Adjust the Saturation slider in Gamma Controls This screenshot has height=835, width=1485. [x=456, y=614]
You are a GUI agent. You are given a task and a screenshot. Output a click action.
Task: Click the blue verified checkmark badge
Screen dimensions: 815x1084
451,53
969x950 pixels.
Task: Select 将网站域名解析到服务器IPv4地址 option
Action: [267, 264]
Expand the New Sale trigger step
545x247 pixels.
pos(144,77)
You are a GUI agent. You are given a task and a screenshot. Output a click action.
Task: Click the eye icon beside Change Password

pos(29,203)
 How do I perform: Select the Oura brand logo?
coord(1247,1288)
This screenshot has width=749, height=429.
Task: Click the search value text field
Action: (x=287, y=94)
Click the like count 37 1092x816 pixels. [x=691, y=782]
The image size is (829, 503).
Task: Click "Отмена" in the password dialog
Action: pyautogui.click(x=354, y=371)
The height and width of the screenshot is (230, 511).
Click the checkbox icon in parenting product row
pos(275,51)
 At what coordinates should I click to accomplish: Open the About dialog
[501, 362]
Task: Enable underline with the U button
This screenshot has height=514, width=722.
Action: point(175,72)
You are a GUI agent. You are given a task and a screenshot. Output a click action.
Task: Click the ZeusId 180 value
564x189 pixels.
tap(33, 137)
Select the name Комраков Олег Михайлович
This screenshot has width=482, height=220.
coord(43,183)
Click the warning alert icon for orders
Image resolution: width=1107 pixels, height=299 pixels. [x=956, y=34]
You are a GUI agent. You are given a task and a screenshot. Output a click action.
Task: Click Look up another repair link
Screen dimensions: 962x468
****************
## Exercise requirements
Count the lines in the items above that contain the string "icon", treating uppercase and lowercase as different, and reply with only that number.

## Exercise answer
3